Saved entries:
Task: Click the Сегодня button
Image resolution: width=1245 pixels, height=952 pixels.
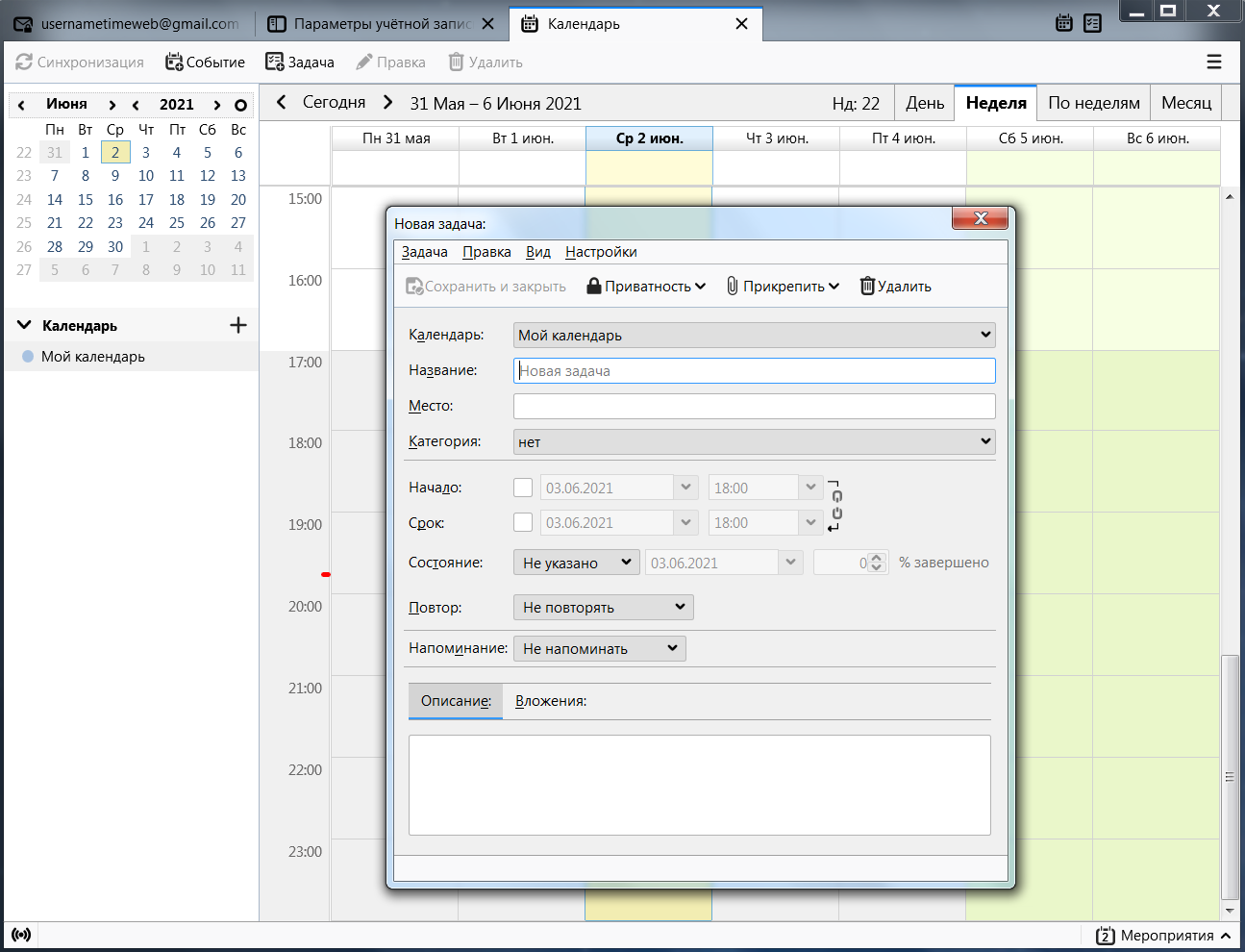Action: coord(334,103)
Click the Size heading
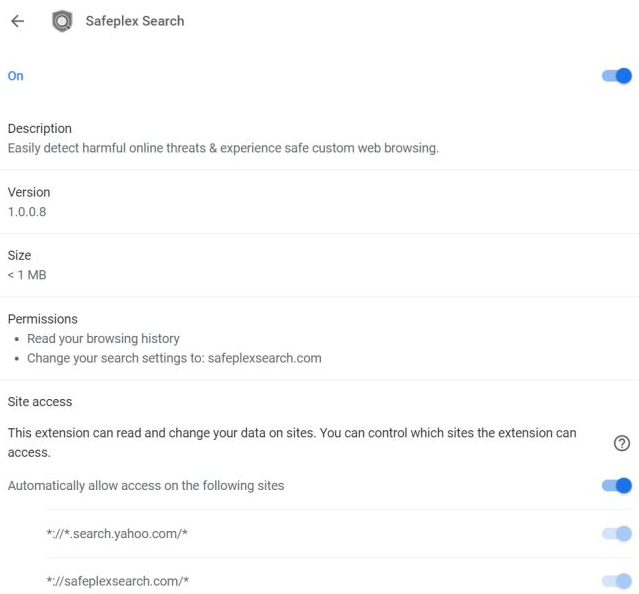639x594 pixels. pos(19,256)
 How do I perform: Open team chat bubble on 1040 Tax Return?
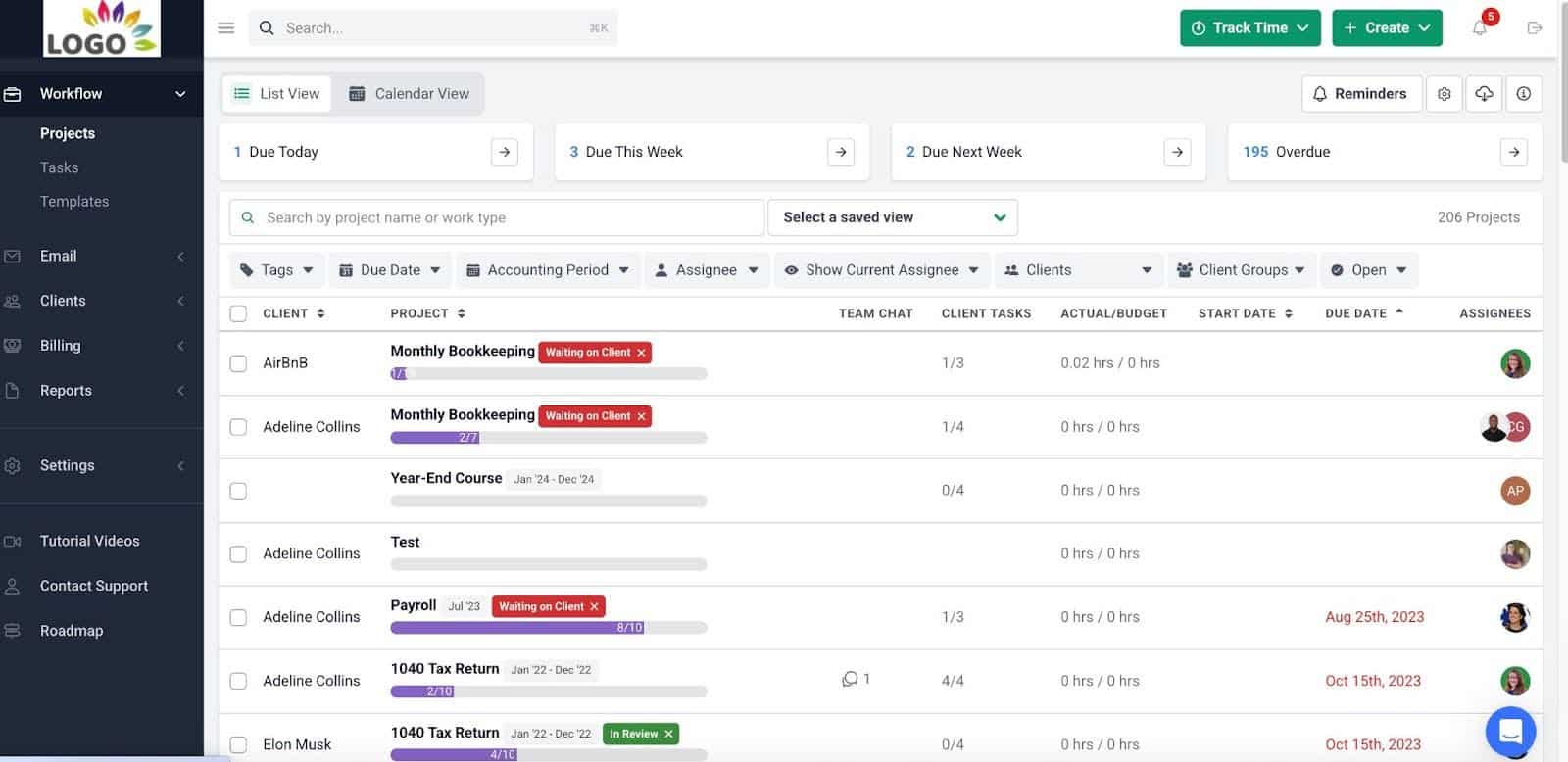point(851,680)
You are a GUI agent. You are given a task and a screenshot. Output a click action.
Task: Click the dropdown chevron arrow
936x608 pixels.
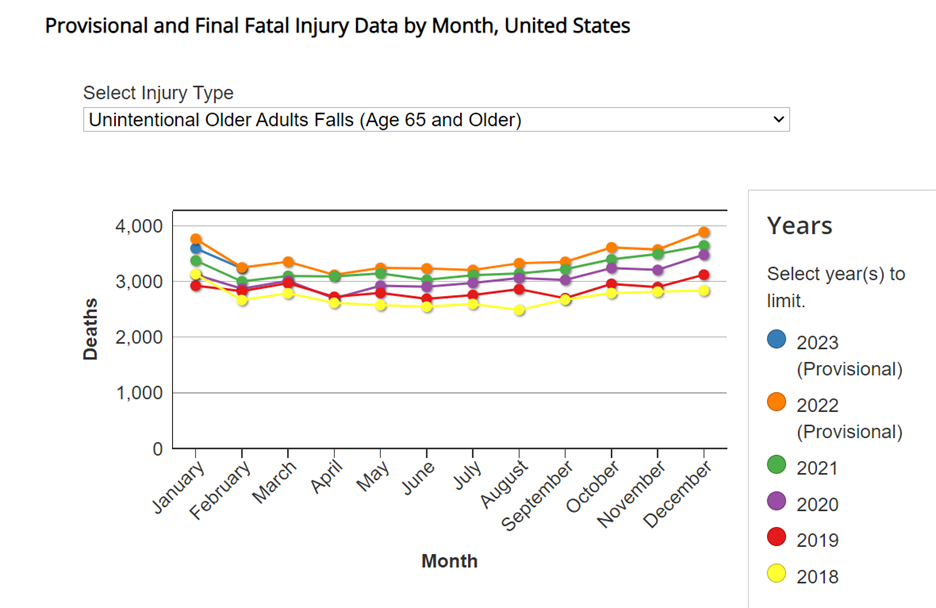click(779, 120)
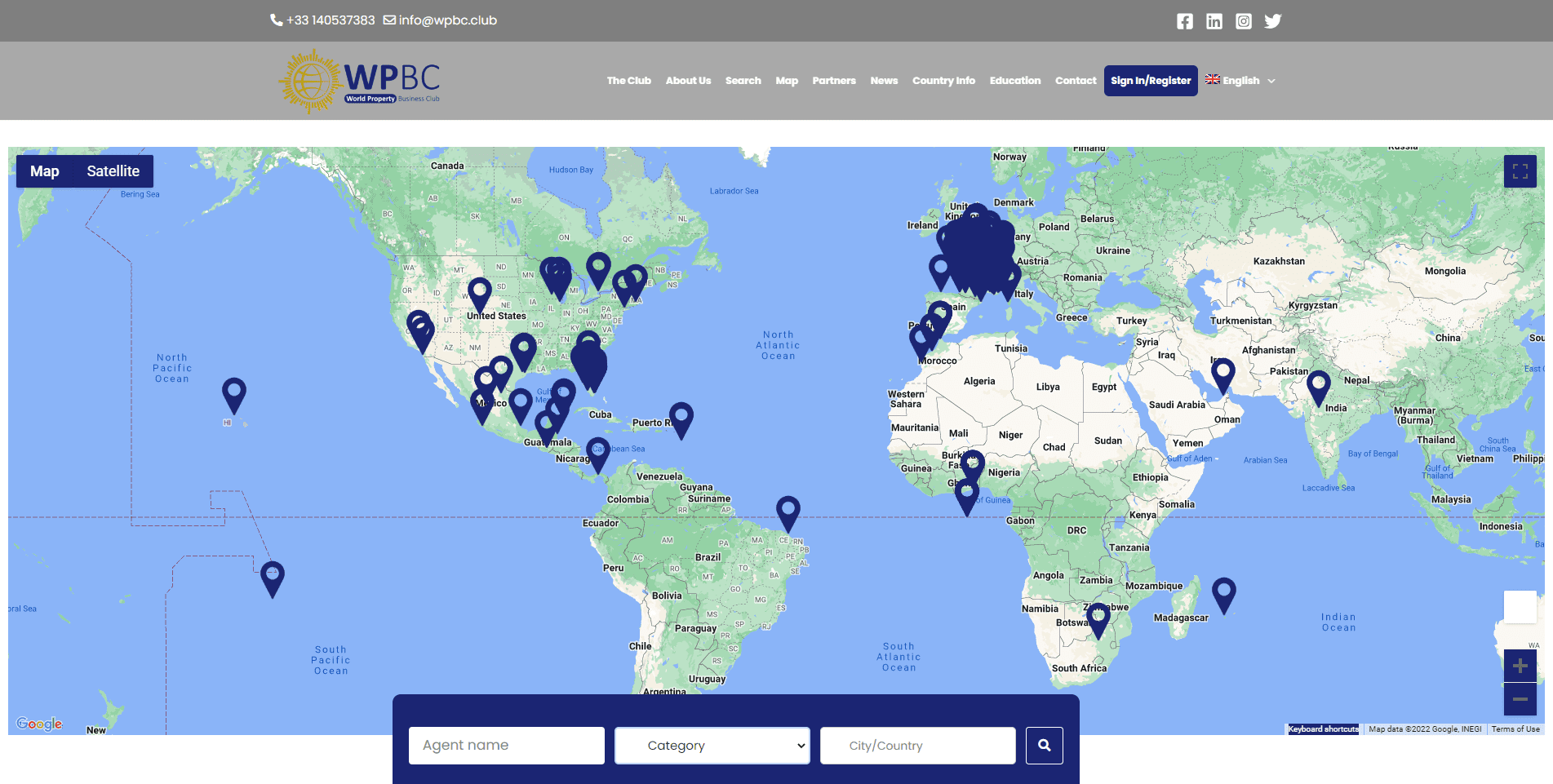Open the Twitter bird icon
1553x784 pixels.
click(x=1272, y=21)
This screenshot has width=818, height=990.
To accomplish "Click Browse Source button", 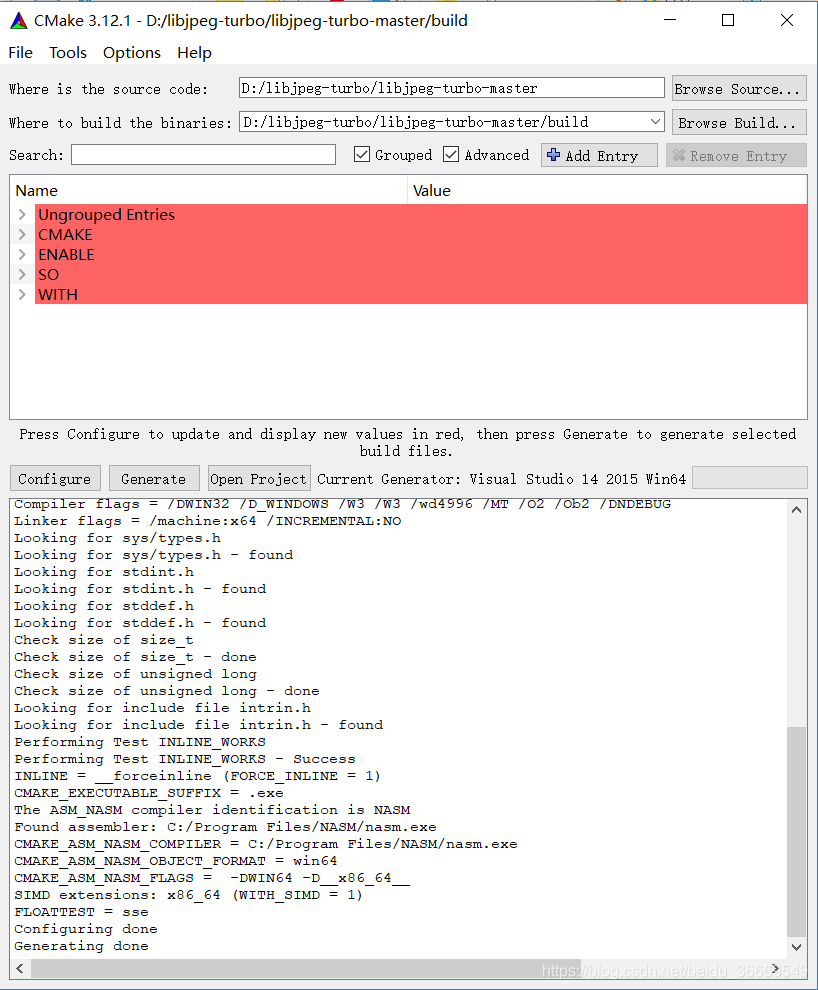I will point(738,88).

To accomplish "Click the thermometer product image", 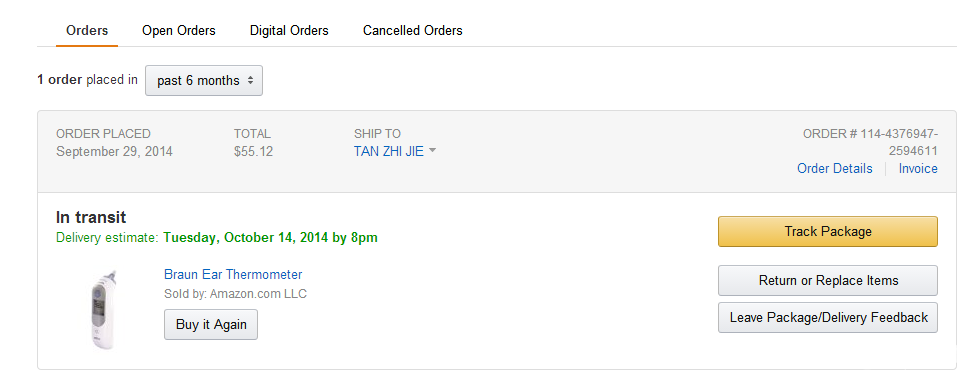I will [103, 309].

- EXERCISE AIM: Whenever a line above includes the string "screenshot", copy it.

- EXPECTED OUTPUT:
You are a GUI agent. You are given a task and a screenshot. Output a click action.
This screenshot has width=818, height=990.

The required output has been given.